[Supplied information Boundary: Start]

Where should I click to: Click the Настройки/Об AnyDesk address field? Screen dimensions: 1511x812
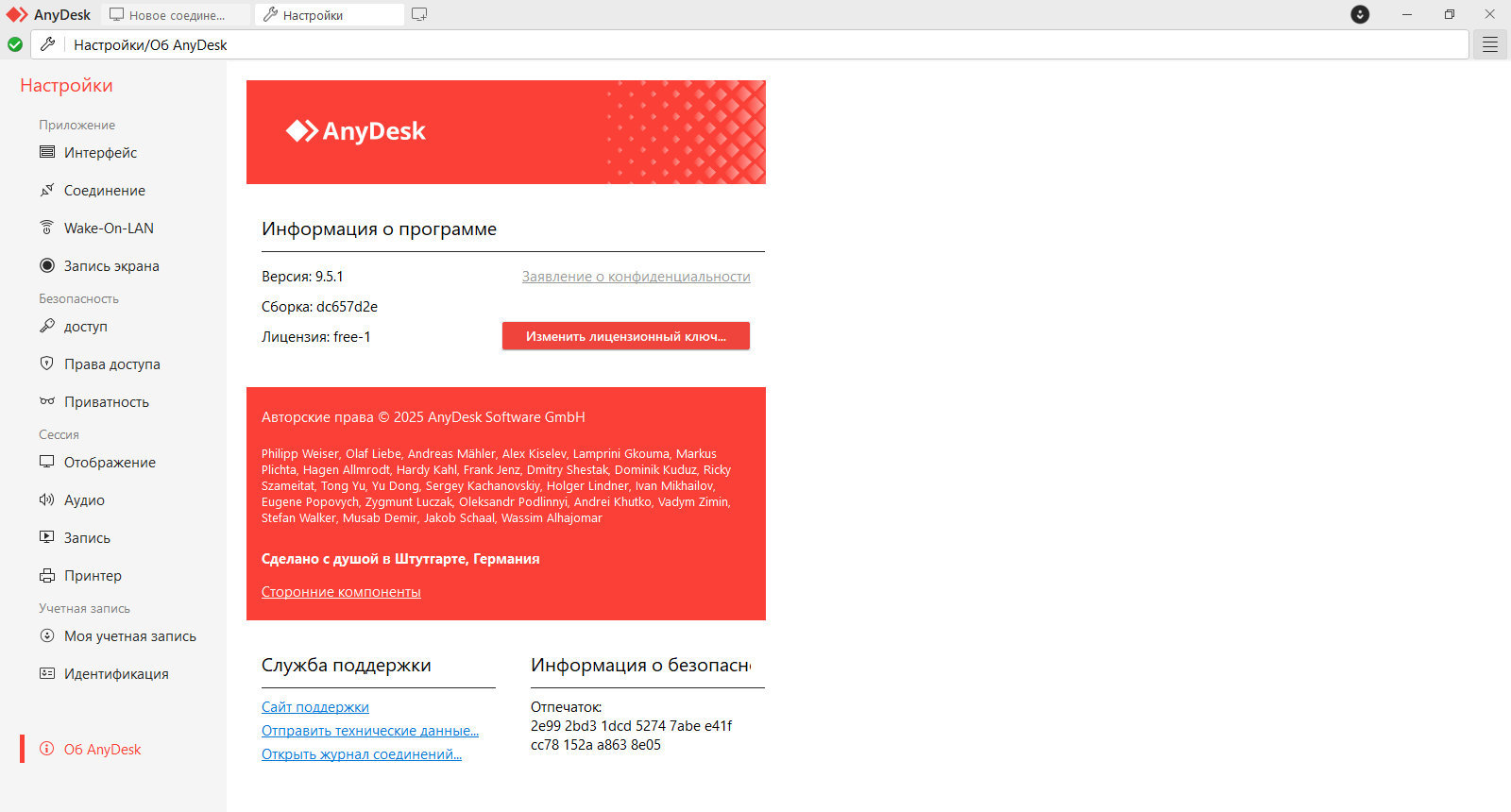point(756,44)
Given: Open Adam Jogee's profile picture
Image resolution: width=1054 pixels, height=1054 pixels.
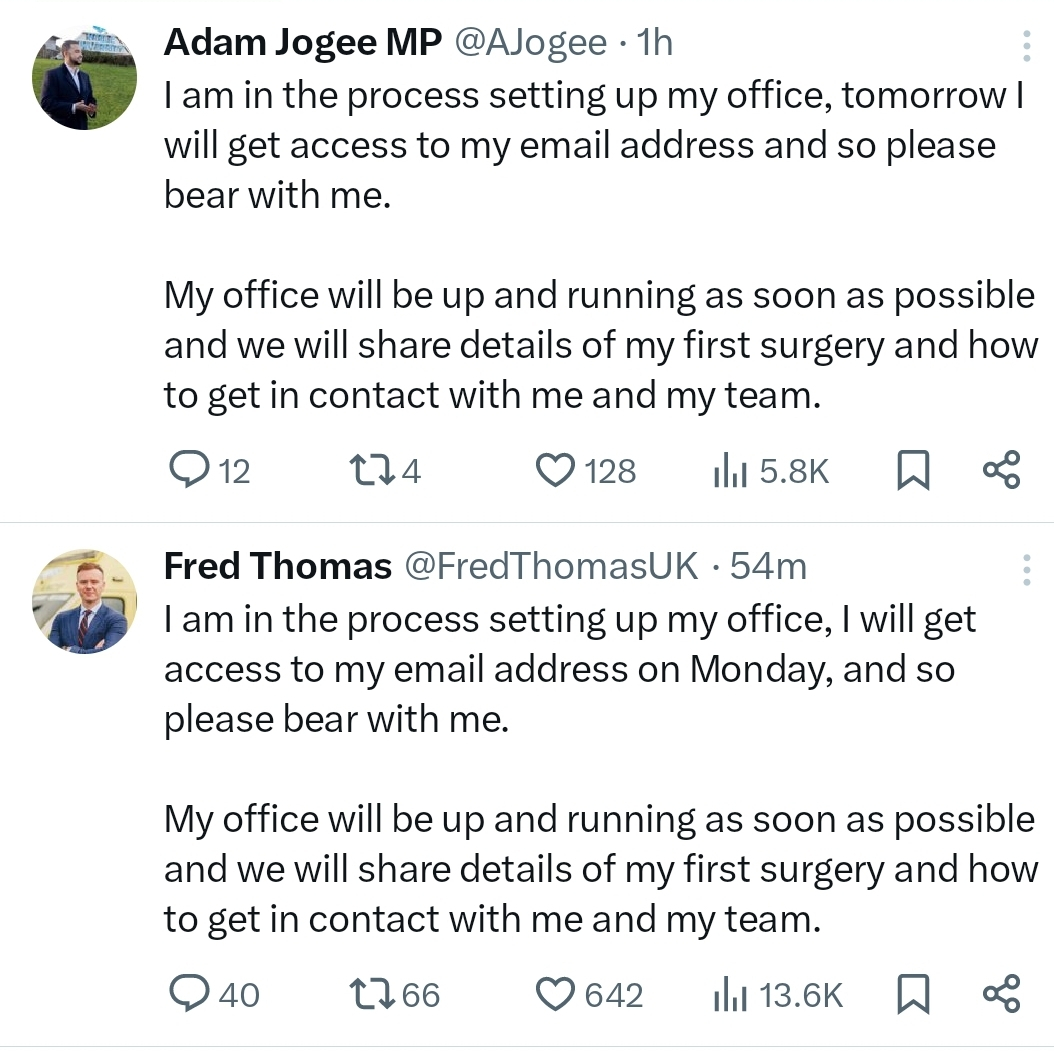Looking at the screenshot, I should pos(84,77).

[Supplied information Boundary: End]

• **Exercise objective**: Your copy must match the records above exactly, apart from the pictures, which are excluded.

• **The answer**:
Where should I click to: Click the Настройки/Об AnyDesk address field? Screen dimensions: 1511x812
point(756,44)
Given: Open Adam Jogee's profile picture
Image resolution: width=1054 pixels, height=1054 pixels.
Looking at the screenshot, I should pos(84,77).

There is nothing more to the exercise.